He probably should have gone the responsible disclosure route with the modem too. Do you really expect a minimum wage front desk worker to be able to determine what’s a potential major security flaw, and what’s a random idiot who thinks his modem is broken because “modern warfare is slow”?
I think he was probably keen to get back on the Internet to be fair.
The two best conversations I can recall were when we changed a customer's email address about a half dozen times over a year because "hackers were getting in and sending them emails" (internal customer note: stop signing up for porn sites), and a customer's computer could barely browse the web because they were running about 5 software firewalls because they were "under surveillance by the NSA" (internal customer note: schizophrenia).
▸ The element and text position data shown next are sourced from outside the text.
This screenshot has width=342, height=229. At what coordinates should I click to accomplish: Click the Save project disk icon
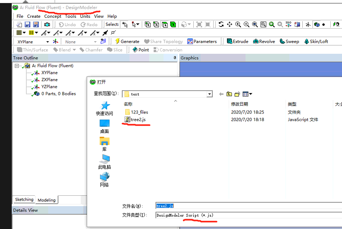pos(27,24)
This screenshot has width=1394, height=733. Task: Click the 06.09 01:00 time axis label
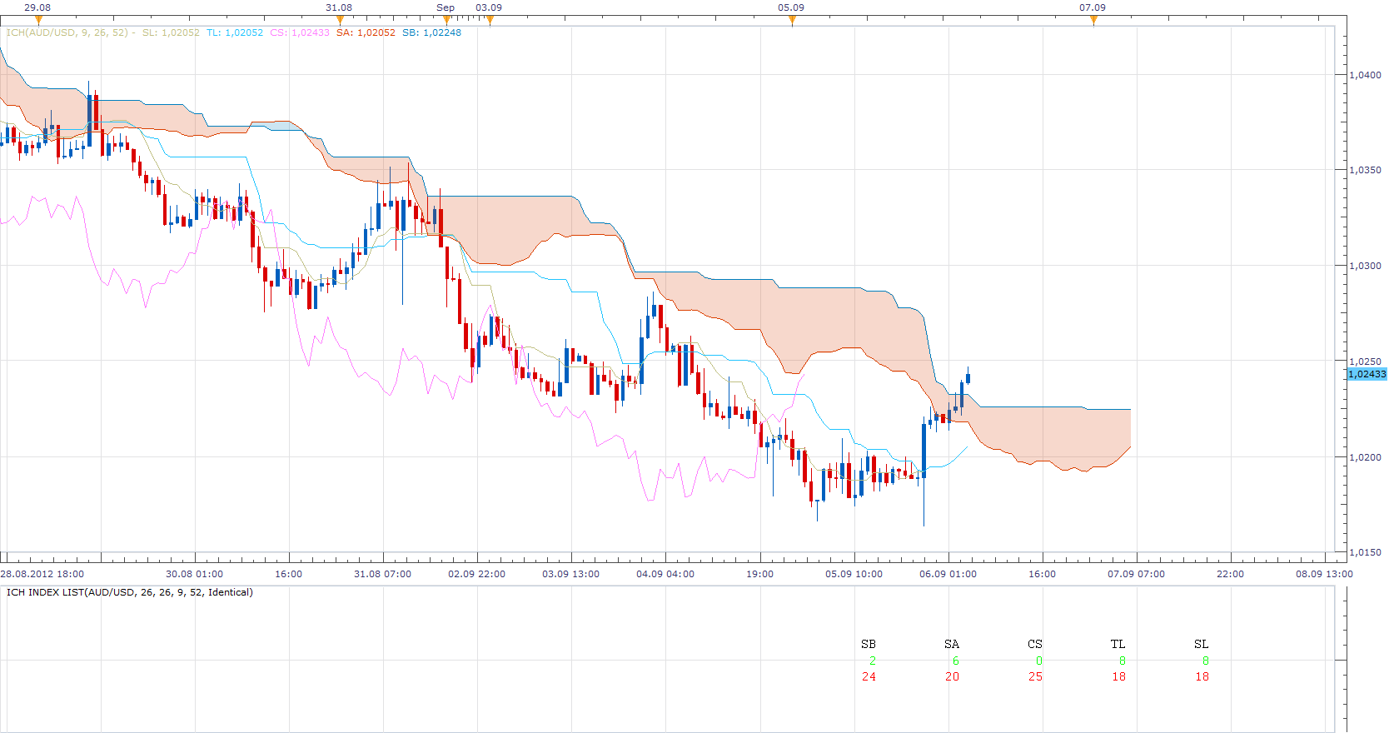pos(948,574)
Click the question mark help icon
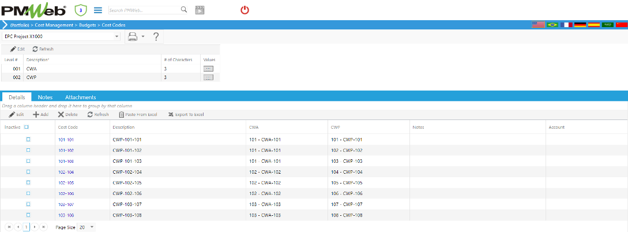628x232 pixels. coord(156,37)
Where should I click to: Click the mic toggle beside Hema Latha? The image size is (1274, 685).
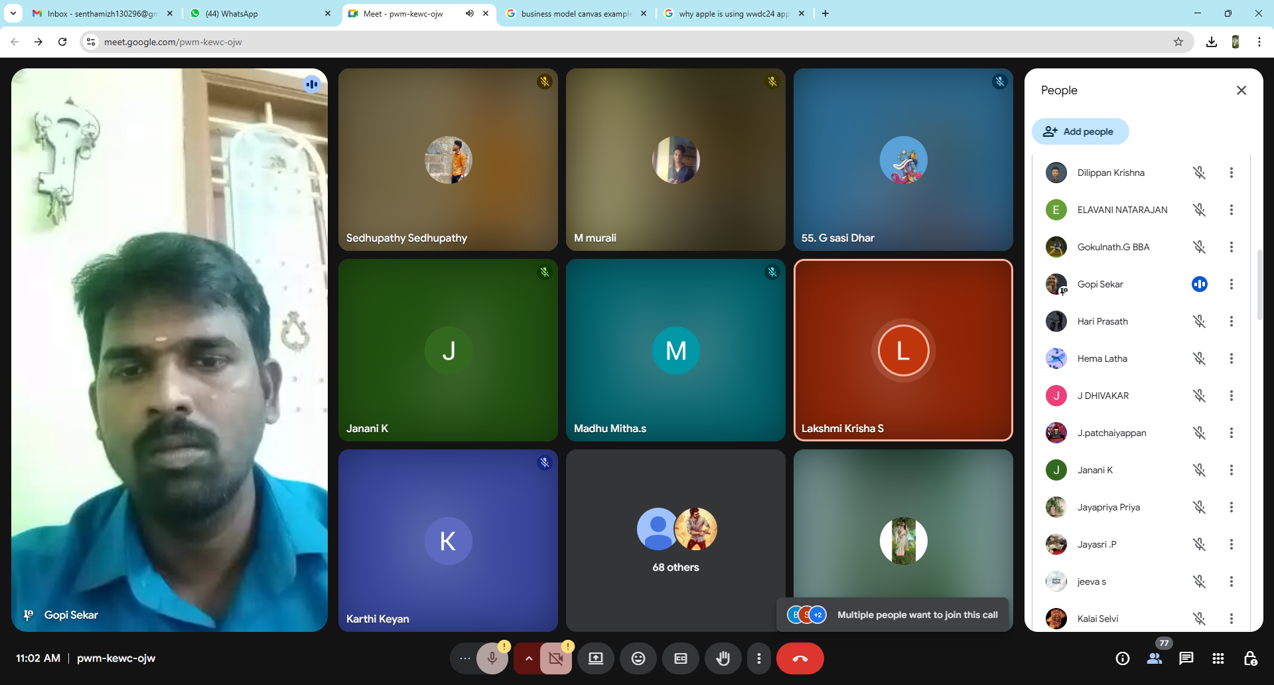(x=1199, y=358)
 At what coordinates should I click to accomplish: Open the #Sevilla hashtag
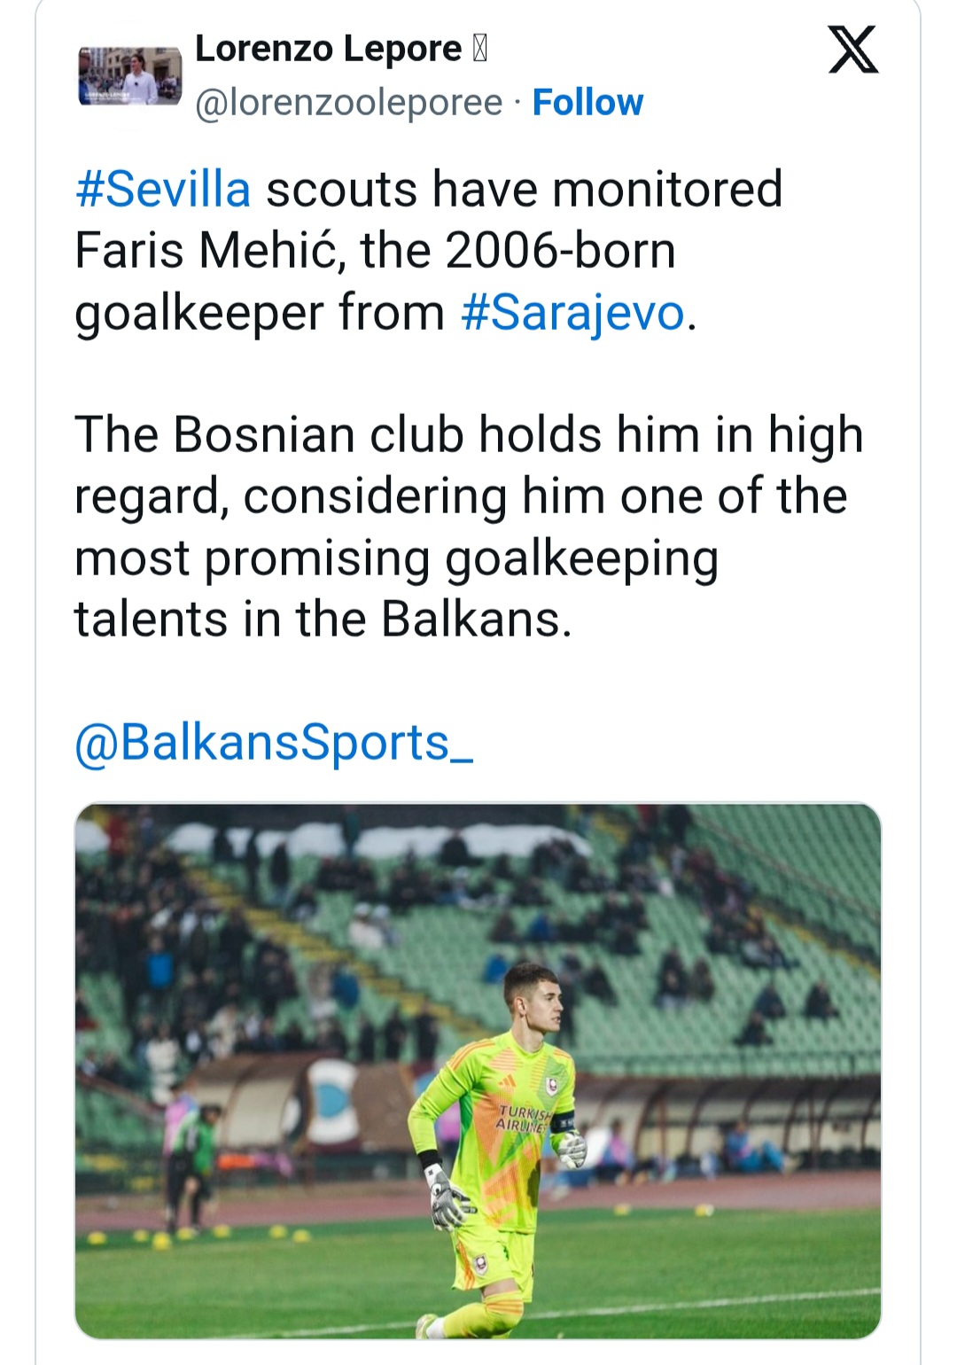(163, 190)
The expected value of processing requests like this any way other than patting the reporter on their head and assuring them the company will research it, then sending them along their way with a new device while chucking the old one in the "reflash" pile isn't just zero, it's sharply negative.
The author's mistake was not posting somewhere like NANOG or Full-Disclosure with a detailed write-up. The right circles would've seen it, the detailed write-up would've revealed that the author wasn't an idiot or paranoid, and the popped device might've been researched.
This is an organizational equivalent of a code smell. Something is off when support people aren't writing up the anomalies and escalating them.
Some of the most serious security issues I've ever had to deal with started with either a sales rep getting a call or a very humble ticket with a level one escalating it up. Problem is for every serious security issue that gets written up, forty-two or so end up getting ignored because the support agent is evaluated on tickets per hour or some other metric that incentivizes ignoring anything that can't be closed by sending a knowledge base article.
Where's the lie? We all are.
Source: was a volunteer front-desk person at a museum. Spent a lot of my life dealing with people. They were sure of incorrect things all the time and could not be relied on to know.
In retrospect, Sam should definitely have hit the responsible disclosure page (if such a thing even existed in 2021) but I don't fault anyone for the choices they made here.